Orting heroin overdose sparks community to demand city get addiction services, shut down drug house

Orting, Wash. – A tiny Pierce County community says it has a big city problem. Wednesday night, Orting residents packed its City Council meeting demanding action against a growing heroin epidemic.

“Rest in peace, Cody Breslin,” said family friend Brent Ferguson.

Breslin, 21, overdosed on heroin Sunday.

“I drove through town today and spotted three or four people who had someone die of a heroin overdose in their family or are affected by heroin in Orting,” said concerned community member Chris Hopfauf.

In the sleepy city of Orting, there’s a well-known dark spot. It’s a place many call “The Farm.”

Many say it’s a well-known hub of drug use and criminal activity for the past 30 years.  Our cameras couldn’t capture the area because it’s on a private road. But Orting police know it well. Just last week, officers posted that they went to The Farm off Meadow Lane on a warrant for stolen property and found a man with a warrant and other violations. It’s also the same place where Cody Breslin overdosed.

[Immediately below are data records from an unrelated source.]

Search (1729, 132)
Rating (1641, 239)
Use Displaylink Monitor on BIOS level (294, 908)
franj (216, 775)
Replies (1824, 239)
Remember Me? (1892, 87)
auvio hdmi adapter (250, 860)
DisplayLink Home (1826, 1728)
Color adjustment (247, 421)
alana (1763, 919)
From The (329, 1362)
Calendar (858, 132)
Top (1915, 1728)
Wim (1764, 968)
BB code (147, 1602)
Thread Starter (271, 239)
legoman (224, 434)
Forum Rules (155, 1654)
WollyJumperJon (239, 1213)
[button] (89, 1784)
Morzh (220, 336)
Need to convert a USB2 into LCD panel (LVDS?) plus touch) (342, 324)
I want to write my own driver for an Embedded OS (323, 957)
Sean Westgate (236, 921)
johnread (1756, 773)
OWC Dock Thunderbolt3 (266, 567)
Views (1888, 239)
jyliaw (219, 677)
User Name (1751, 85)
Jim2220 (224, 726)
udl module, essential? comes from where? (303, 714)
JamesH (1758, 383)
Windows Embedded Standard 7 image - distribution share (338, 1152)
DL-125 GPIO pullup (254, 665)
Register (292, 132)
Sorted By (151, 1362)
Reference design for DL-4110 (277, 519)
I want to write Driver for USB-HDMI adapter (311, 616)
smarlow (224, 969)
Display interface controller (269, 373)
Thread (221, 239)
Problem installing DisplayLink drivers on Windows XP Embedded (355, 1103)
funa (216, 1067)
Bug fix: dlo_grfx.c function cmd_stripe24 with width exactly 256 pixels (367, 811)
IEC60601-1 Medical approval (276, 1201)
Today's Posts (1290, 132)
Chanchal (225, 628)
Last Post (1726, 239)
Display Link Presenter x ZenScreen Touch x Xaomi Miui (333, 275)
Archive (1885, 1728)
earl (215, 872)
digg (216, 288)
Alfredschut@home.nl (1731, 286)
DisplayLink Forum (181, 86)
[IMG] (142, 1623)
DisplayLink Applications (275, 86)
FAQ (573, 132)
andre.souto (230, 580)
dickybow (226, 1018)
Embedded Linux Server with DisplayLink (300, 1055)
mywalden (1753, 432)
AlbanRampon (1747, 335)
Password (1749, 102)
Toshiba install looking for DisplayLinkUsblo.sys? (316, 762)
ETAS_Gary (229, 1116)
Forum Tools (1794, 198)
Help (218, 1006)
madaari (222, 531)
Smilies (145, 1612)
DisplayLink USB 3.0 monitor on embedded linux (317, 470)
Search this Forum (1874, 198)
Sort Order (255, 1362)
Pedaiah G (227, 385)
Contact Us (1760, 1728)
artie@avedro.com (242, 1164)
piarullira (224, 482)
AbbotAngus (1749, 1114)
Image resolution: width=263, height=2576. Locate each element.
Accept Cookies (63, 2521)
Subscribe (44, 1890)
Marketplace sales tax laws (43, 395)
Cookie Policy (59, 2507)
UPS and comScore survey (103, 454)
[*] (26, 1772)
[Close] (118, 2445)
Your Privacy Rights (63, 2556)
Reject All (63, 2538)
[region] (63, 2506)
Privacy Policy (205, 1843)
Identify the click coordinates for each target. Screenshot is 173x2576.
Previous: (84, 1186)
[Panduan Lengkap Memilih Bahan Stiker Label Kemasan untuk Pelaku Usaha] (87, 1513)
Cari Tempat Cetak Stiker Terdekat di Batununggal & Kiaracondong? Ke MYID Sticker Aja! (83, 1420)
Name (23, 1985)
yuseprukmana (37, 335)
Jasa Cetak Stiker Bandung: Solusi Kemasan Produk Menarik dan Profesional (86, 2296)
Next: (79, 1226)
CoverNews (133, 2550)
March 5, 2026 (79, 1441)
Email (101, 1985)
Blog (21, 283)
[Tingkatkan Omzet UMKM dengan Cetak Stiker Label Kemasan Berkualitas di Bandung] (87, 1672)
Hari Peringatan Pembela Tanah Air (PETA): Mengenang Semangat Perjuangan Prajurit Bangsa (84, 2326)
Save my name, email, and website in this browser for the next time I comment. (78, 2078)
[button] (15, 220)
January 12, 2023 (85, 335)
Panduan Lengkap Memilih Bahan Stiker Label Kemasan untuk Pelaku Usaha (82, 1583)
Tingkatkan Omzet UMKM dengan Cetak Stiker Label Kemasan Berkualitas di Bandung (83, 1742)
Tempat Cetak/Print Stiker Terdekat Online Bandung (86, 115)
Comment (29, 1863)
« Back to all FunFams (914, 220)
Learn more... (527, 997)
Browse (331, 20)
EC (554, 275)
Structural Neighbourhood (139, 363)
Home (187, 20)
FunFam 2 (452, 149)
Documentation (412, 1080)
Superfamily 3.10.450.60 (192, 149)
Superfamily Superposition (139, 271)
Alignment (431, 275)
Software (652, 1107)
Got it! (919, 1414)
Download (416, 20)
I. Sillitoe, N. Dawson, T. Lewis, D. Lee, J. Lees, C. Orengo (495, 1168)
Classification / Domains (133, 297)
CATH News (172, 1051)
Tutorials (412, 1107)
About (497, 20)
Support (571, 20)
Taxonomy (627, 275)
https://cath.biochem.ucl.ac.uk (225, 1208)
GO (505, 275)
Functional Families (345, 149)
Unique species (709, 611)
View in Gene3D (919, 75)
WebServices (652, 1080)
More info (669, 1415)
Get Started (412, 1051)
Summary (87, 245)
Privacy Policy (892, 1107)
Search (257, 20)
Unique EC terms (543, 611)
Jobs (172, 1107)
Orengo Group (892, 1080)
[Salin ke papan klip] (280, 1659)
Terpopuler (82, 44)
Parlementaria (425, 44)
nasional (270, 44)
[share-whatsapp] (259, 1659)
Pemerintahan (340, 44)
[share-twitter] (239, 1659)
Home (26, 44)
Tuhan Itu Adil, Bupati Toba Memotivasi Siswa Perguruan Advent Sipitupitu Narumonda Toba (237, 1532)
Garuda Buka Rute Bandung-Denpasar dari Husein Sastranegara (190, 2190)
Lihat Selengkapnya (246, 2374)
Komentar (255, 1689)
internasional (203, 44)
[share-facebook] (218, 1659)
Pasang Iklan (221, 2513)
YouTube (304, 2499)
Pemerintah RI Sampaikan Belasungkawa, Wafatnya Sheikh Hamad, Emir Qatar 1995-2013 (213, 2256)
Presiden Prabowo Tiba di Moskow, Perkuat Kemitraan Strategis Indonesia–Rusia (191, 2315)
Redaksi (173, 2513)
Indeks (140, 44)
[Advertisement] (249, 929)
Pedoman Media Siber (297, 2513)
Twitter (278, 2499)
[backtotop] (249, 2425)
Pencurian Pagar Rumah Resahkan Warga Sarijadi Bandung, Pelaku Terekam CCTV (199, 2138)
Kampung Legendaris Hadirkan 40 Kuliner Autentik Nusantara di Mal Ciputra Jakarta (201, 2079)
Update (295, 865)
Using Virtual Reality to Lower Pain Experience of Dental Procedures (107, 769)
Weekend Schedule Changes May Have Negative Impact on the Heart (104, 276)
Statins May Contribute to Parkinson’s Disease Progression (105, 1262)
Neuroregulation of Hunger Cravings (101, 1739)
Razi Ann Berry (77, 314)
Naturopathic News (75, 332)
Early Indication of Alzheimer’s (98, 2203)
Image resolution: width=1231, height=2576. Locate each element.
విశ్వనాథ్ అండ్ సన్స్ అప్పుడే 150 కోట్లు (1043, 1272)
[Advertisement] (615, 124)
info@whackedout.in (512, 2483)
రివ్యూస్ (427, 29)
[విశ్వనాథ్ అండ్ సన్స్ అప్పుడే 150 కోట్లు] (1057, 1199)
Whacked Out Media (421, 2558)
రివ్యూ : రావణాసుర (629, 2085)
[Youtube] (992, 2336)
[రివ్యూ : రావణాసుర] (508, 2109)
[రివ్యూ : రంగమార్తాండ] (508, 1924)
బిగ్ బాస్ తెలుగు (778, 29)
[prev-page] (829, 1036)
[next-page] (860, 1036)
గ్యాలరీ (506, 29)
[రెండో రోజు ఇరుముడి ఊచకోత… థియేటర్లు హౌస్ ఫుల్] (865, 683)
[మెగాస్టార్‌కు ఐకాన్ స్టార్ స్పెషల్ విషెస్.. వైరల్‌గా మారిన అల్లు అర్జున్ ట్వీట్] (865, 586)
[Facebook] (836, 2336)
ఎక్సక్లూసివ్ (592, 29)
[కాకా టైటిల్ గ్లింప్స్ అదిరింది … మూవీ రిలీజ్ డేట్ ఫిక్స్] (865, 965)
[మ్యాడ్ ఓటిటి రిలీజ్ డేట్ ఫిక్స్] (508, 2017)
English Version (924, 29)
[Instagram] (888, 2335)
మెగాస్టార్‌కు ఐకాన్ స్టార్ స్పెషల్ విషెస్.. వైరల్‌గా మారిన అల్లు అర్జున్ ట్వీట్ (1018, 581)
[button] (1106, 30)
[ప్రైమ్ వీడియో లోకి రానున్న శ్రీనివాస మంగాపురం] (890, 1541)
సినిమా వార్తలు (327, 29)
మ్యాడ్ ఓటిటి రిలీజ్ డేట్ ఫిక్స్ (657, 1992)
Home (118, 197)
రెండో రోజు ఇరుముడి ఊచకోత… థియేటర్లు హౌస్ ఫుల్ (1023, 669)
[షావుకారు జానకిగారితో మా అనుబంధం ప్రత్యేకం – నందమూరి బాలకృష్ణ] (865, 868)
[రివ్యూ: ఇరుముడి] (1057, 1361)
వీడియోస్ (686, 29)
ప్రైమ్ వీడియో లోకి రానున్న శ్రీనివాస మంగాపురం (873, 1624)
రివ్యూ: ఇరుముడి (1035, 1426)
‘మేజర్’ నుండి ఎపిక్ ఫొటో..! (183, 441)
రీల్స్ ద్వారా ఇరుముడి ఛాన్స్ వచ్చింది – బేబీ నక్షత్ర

“My son just died a few days ago from an overdose there,” said Jim Breslin.

Jim Breslin and about 60 others packed inside this Orting City Council Meeting demanding the city do something about the farm.

“We would appreciate your guys helping making this come to an end,” said Jim Breslin.

“If you guys could comprise a list or something of what we can do to help,” said a concerned community member.

“What do we do? How do we deal with this? How do we shut this down?” asked Ferguson.

City resident Chris Hopfauf says the city just doesn’t have the services to fight this heroin epidemic.  He says Orting doesn’t have facilities for addiction services like other towns have.

“Having a place where someone can walk in without having to travel to get information, I think that’s important now,” said Hopfauf.

Hopfauf argues even though the city many not have the funds or some may believe it’s for the state or federal government to address, he says he’s already looked into getting grants and business owners to step up and provide funding for addiction services in Orting.

“You’ve got a place a door to open to retrieve information if we need it. If that’s all we got here then we’re doing something. It may save a life,” said Hopfauf.

Hopfauf says in the coming days he will host a drug awareness community meeting.  He’ll gather those ideas and will give them to the city council to hopefully address the heroin epidemic in the city.